The Dark-Eyed Mistress of Sweet, Sweet Pain (jenni_the_odd) wrote,
The Dark-Eyed Mistress of Sweet, Sweet Pain
jenni_the_odd

Glee: "Singing covers made us a huge hit, so we should totally stop doing that."

And now, Glee will jump the hell out of the musical shark, with Original Song.
  • Awesome Glee opening, or awesomest Glee opening? You decide.
  • Hahahaha, Kurt's reaction to the sudden paper-flinging. Harry Potter, it looks like even Kurt is getting a little annoyed with you.
  • I am so jealous of Chris Colfer's shoulder right now.
  • Also I want to hear the Warblers cover every Maroon 5 song ever, because I love Maroon 5 and I love Darren Criss.
  • Dalton dances so much better in these type of random performances than they do onstage.
  • I really adore the little table-drumming interlude there. More of that, please.
  • Pavarotti! <3
  • Blaine and the Pips. I'd watch that show.
  • Rachel, please tell me this isn't a song about your shoes or something.

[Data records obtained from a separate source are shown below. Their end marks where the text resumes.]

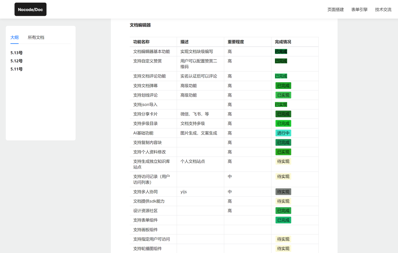The image size is (398, 253).
Task: Select the 支持json导入 table cell
Action: pos(145,105)
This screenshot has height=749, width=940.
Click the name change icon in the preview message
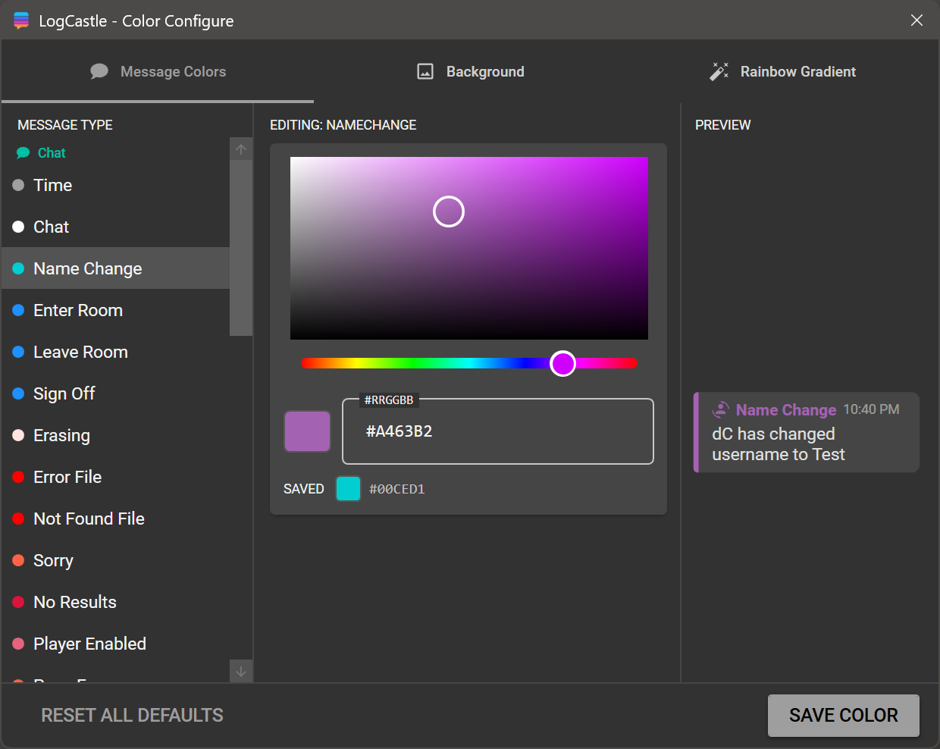coord(719,409)
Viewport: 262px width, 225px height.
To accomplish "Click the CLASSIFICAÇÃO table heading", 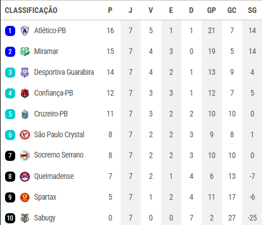I will coord(31,10).
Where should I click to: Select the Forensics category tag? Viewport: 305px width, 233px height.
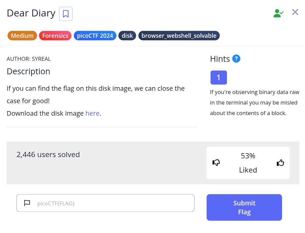[55, 35]
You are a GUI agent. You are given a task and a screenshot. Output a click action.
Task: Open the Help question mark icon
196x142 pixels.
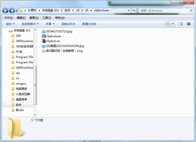(x=188, y=24)
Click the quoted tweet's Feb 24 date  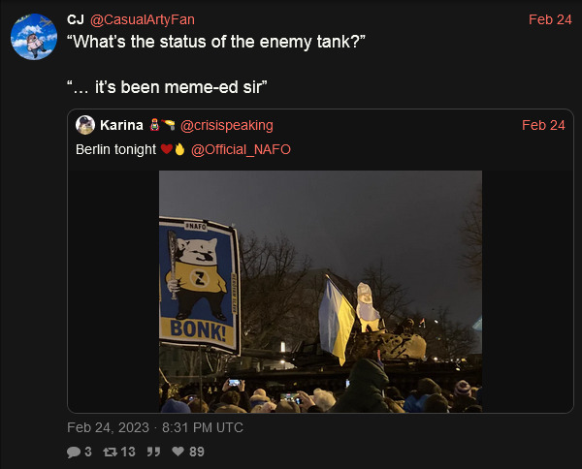[x=543, y=125]
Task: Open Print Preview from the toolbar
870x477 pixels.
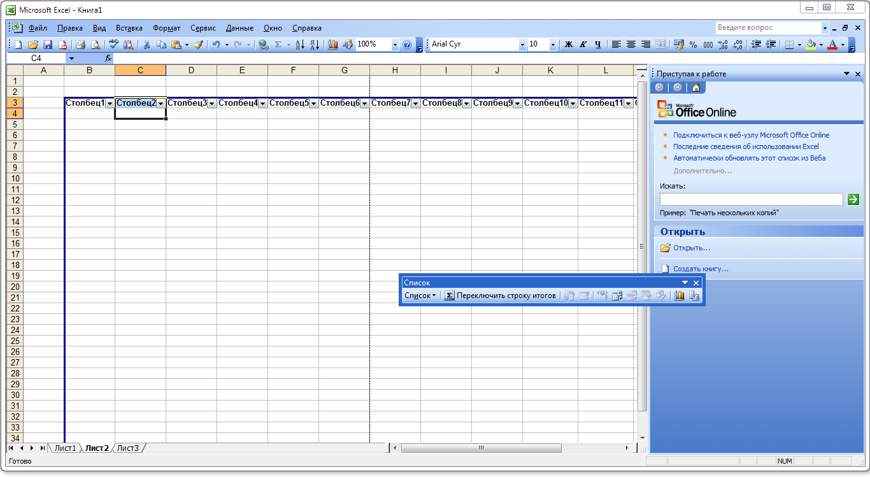Action: [95, 45]
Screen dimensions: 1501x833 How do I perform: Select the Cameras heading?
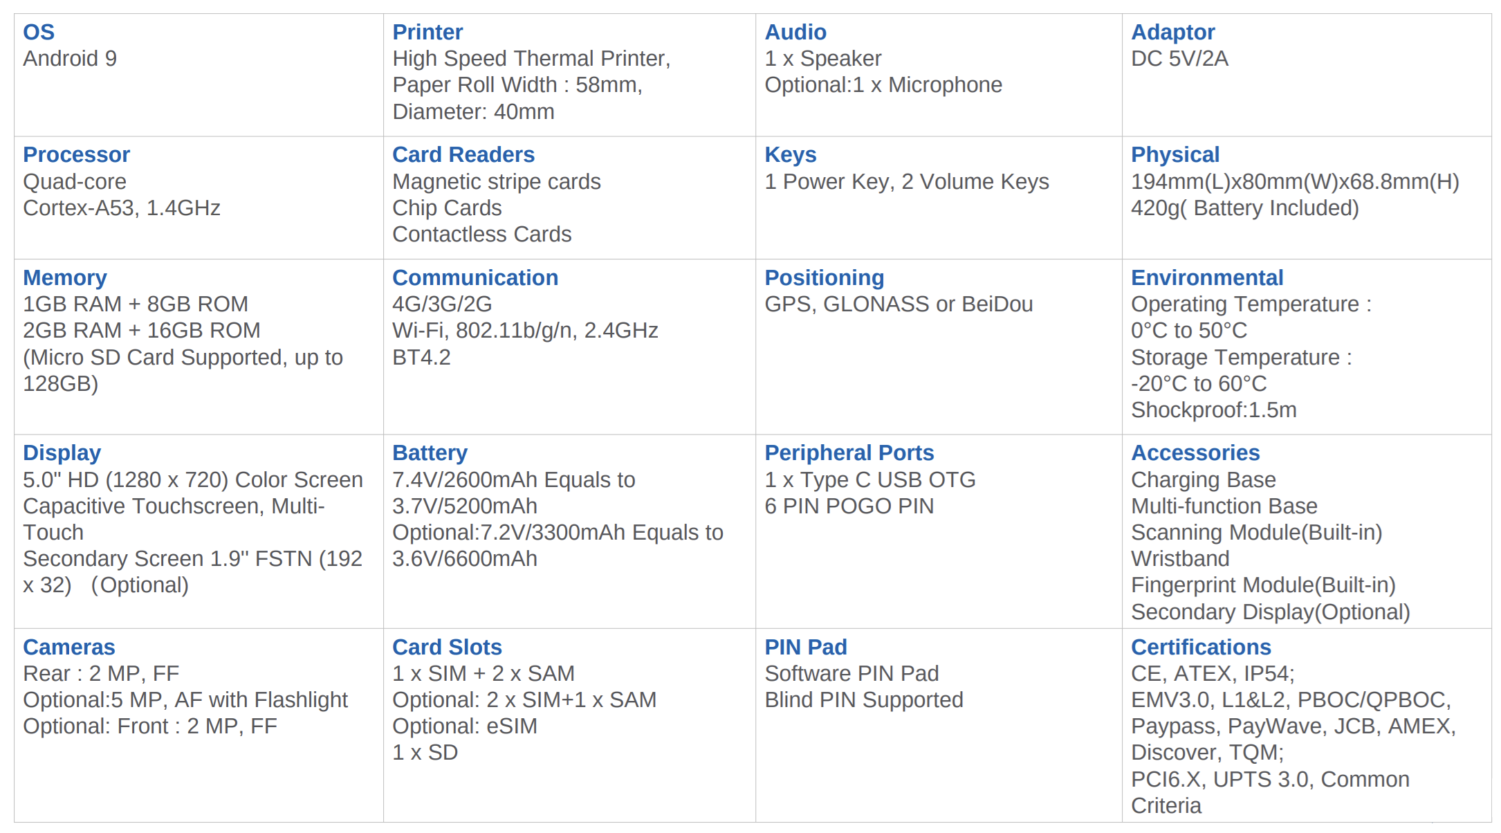click(68, 647)
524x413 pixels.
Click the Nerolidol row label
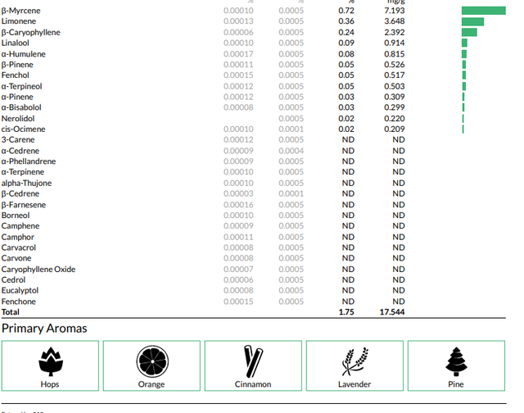pyautogui.click(x=18, y=119)
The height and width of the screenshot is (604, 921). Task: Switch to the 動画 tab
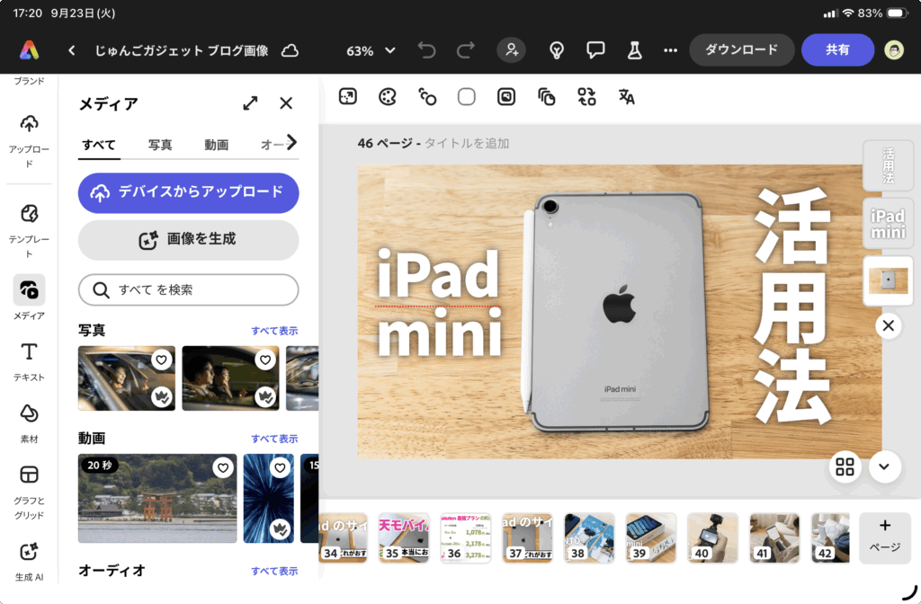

  • Poor Tinkles. He's got to suffer through all this nonsense. He probably secretly hates these kids; I suspect I would.
  • Hahahaha, Finn's face. Rachel, your writing is worse than some of the things in the Laurels shame folder*
  • "It's called 'Only Child'." "Yeah, I got that."
  • Oh, hey, voiceover! Also, Quinn's cute hat.
  • "First loves are forever." Um, no they aren't. They almost never are. That is a meme I would really like to abolish.
  • "And relatively sane, for a girl" Hooray, casual misogyny!
  • How the hell many tiaras are there in that closet? Are they all her mother's, or something?
  • Goddammit, show, we thought Quinn was smart until this little monologue.
  • Awww, Kurt whistling at Pavarotti.
  • OH GOD PAVAROTTI NO. HE'S OKAY, GUYS. HE'S OKAY. HE'S JUST PINING FOR THE FJORDS. ;____;
  • Hahaha, the blazer tribunal. Costumes are srs business, you guys.
  • Awww, Kurt. Wait, are those little skull buttons on your jacket? I don't know who the wardrobe person is for this show, but I love him or her.
  • I don't know if the Warblers will recover.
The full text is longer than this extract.